Pek çok kimsenin mantık okumadığı halde mantıklı düşünebildiğini, bu sebeple de bir kurallar sistemi olarak mantık bilimini öğrenmenin bir işe yaramayacağı ileri sürülebilir. Böyle bir olumsuz düşünce, ancak bir ölçüde doğru olarak kabul edilebilir. Çünkü, pek çok kimsenin birbiriyle anlaşamayıp birbirlerini mantıksızlıkla suçladığı ve neticede uzlaşmasız tartışmaların ortaya çıktığı da bir gerçektir. Bu durumda herkesin mantıklı düşünebildiğini söylemek güçleşir. Şüphesiz bazı tartışmaların temelinde öfke, menfaat çatışması, sinirlilik hali gibi gerekçeler bulunabilir. Fakat bazı tartışmaların da, doğrudan doğruya kişilerin doğru dürüst düşünememesinden kaynaklandığına hepimiz şahit olmuşuzdur. İşte böyle bir tartışma karşısında, bir görüşün veya düşüncenin neresinde yanlış bulunduğunu sezgisel bir yolla gözden geçirmek yerine meseleyi sistemli ve mantıklı bir şekilde ele alabilmek pek çok yarar sağlar.

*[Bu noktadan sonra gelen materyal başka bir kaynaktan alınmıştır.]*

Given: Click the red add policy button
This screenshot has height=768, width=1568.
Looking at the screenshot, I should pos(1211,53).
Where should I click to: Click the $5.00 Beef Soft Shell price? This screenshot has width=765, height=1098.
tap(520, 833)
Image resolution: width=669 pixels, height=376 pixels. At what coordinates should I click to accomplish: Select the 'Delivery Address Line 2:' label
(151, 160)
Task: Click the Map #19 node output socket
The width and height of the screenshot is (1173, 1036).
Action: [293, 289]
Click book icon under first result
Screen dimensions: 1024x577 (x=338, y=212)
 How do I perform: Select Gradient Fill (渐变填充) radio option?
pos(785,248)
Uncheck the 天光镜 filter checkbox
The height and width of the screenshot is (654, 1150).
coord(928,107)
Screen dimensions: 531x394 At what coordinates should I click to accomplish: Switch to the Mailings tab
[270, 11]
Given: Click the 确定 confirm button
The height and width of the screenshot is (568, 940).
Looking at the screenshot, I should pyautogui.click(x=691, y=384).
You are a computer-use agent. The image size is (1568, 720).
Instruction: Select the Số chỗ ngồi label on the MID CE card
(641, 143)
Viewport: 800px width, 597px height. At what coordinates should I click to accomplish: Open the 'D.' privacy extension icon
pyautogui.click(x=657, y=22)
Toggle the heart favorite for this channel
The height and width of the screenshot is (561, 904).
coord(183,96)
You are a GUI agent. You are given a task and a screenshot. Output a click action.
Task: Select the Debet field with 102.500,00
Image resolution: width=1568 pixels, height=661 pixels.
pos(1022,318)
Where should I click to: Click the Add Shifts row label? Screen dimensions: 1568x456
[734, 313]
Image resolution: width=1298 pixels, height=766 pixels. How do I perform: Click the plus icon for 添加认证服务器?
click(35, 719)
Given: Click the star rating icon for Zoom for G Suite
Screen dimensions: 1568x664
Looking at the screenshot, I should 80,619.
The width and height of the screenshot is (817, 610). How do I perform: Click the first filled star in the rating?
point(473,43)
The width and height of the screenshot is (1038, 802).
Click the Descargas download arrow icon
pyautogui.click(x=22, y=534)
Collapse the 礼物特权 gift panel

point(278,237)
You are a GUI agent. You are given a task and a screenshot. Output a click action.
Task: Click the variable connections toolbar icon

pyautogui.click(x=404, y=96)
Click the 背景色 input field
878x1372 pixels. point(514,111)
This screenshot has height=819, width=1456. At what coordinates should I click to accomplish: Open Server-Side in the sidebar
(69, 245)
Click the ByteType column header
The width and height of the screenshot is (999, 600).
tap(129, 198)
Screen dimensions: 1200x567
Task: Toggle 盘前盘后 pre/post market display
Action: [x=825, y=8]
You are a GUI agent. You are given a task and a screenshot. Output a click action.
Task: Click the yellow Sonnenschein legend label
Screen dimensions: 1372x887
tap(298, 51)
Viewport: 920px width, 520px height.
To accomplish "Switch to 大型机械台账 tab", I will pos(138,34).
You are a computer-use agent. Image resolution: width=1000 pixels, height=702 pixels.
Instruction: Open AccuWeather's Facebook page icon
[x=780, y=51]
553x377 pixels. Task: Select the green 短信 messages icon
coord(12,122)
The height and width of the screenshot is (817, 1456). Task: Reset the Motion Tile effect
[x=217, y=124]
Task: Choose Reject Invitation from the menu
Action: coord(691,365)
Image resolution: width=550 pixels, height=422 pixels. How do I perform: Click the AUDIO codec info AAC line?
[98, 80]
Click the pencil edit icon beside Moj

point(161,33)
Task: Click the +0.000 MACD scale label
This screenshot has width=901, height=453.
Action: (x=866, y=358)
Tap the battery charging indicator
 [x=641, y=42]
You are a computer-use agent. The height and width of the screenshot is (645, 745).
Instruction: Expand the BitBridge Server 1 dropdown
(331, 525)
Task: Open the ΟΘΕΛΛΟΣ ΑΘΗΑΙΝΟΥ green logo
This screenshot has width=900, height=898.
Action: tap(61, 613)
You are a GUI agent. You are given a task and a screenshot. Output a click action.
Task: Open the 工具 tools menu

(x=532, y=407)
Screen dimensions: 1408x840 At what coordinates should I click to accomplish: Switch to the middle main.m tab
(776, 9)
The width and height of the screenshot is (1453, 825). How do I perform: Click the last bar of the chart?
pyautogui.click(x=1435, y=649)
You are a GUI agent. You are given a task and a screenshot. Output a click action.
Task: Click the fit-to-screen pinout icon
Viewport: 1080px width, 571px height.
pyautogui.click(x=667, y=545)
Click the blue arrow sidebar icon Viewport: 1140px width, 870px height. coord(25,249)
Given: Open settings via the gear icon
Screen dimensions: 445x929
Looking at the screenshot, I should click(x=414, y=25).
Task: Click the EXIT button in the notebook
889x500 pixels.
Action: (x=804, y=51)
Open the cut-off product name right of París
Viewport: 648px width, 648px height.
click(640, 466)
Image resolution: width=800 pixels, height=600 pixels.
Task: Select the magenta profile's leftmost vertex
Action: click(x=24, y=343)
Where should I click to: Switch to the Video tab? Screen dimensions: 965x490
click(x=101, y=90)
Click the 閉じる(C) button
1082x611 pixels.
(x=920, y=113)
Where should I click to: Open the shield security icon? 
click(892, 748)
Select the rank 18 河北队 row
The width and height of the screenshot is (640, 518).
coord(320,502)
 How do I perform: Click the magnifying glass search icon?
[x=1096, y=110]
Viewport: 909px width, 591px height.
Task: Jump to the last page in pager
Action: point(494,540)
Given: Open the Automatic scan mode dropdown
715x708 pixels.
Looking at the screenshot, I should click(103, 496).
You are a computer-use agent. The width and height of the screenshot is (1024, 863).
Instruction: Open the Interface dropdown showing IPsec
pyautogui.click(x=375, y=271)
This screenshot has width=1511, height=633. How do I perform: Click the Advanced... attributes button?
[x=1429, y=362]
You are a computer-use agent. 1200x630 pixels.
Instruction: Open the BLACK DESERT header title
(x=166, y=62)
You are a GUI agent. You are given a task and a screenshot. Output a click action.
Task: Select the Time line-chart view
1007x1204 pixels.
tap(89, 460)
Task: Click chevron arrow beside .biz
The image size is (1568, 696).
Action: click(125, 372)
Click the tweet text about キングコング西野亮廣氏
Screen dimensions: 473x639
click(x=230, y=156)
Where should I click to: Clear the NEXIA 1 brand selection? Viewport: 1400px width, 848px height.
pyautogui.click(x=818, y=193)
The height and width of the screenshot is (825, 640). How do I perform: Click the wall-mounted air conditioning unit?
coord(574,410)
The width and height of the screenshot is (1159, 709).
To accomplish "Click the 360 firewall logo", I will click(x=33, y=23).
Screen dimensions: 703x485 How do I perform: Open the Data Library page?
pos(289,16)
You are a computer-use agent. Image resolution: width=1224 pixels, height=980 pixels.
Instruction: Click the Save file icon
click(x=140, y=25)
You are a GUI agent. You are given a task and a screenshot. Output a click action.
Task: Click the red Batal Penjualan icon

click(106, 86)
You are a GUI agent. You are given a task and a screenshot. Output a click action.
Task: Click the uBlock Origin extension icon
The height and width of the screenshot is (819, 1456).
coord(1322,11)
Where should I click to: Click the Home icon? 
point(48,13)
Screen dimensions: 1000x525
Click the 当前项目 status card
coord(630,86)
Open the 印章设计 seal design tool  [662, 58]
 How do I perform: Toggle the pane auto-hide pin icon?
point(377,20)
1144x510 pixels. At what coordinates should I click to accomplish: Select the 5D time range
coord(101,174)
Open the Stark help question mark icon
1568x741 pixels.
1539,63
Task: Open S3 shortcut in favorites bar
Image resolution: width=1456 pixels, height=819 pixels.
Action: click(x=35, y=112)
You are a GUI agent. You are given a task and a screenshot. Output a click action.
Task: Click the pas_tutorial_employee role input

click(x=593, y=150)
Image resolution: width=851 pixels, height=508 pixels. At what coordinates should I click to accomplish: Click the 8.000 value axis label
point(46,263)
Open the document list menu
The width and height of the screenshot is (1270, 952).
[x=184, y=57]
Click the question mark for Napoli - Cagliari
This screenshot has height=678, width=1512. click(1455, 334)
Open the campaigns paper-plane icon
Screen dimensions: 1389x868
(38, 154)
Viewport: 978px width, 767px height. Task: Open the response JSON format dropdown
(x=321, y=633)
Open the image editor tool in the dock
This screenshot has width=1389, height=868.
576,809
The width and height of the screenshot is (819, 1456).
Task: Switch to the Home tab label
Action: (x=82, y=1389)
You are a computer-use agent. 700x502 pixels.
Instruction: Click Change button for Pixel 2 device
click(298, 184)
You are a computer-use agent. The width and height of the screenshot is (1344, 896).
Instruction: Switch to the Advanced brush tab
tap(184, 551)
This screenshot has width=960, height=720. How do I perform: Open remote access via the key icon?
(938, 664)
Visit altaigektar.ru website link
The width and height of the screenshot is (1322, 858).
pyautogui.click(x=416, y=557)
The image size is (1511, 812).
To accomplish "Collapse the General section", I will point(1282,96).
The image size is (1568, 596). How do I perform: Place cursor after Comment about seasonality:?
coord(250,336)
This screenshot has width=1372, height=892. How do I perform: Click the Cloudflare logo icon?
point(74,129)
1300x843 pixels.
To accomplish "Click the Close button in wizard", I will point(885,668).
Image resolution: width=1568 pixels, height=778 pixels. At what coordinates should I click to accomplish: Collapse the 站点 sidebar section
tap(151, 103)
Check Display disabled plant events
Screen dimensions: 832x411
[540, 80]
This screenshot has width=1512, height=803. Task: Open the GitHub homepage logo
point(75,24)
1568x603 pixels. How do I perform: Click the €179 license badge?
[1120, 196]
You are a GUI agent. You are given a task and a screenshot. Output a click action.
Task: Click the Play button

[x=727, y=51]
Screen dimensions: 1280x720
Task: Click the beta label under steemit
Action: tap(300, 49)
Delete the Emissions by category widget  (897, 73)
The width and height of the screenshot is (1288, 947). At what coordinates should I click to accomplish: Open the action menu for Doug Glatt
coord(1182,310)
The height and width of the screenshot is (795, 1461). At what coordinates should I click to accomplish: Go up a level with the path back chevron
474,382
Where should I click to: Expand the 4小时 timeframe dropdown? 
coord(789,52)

Bu noktada, mantık bilen ve uygulamaları konusunda da bir deneyimi olan kimselerin karşısındakini ikna edebileceğini, yanlış bir bakış açısını benimsetebileceğini de gözden uzak tutmamak gerekir. Böyle bir tehlike karşısında mantık bilmenin önemi kendiliğinden ortaya çıkacaktır.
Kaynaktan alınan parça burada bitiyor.